Hal ini terutama disebabkan karena bintang dengan massa yang tinggi
akan memiliki tekanan yang tinggi pula pada intinya yang menyebabkannya
membakar hidrogen dengan lebih cepat. Bintang-bintang paling masif
bertahan rata-rata hanya beberapa juta tahun, sementara bintang dengan
massa minimum (
katai merah) membakar bahan bakarnya dengan perlahan dan bertahan hingga puluhan sampai ratusan miliar tahun.
[68][69]
Klasifikasi
Sistem klasifikasi bintang yang ada saat ini berasal dari awal abad ke-20, ketika bintang diklasifikasikan dari
A hingga
Q berdasarkan kekuatan
garis hidrogennya.
[71]
Pada saat itu belum diketahui bahwa yang paling berpengaruh terhadap
kekuatan garis hidrogen adalah suhu; kekuatan garis hidrogen mencapai
puncaknya pada suhu 9.000 K (8.730 °C) dan melemah baik pada suhu yang
lebih tinggi maupun rendah. Saat sistem klasifikasi diatur ulang
berdasarkan suhu, bentuknya semakin mendekati sistem modern yang kita
pergunakan saat ini.
[72]
Bintang diberi klasifikasi huruf tunggal berdasarkan spektrumnya, dari tipe
O yang sangat panas sampai
M
yang begitu dingin hingga molekul dapat terbentuk pada atmosfernya.
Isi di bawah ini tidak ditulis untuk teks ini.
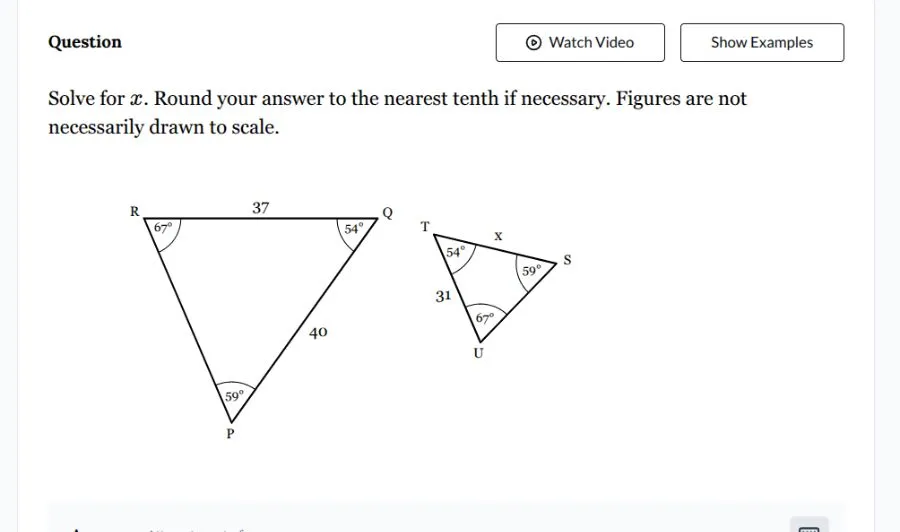Click the Question heading
The width and height of the screenshot is (900, 532).
[85, 42]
Klasifikasi utama berdasarkan suhunya, dari yang tertinggi ke terendah,
adalah
O,
B,
A,
F,
G,
K, dan
M. Beberapa bintang dengan jenis spektrum yang langka memiliki klasifikasi khusus tersendiri. Paling umumnya adalah kategori
L dan
T,
yang meliputi bintang dengan suhu dan massa yang rendah serta katai
cokelat. Tiap huruf dibagi lagi dalam 10 subbagian yang diberi nomor
0–9, dari suhu yang tertinggi ke yang terendah. Namun sistem ini kurang
tepat pada suhu yang sangat tinggi, yaitu bahwa kemungkinan bintang
kelas
O0 dan
O1 tidak ada.
[73]
Selain itu bintang juga dapat diklasifikasikan berdasarkan efek
luminositas dalam garis spektrumnya, yang sebanding dengan ukuran dan
kuat gravitasi permukaannya. Pengklasifikasian ini dikenal dengan sistem
klasifikasi Yerkes dan membagi bintang ke dalam kelas-kelas berikut :
-
Sebagian besar bintang masuk dalam
deret utama yang terdiri dari bintang-bintang
pembakar hidrogen
biasa. Bintang-bintang ini membentuk pita diagonal tipis dalam grafik
bintang berdasarkan magnitudo absolutnya dan jenis spektrumnya (
diagram Hertzsprung-Russell).
[73] Umumnya kelas bintang dinyatakan dengan dua sistem klasifikasi di atas.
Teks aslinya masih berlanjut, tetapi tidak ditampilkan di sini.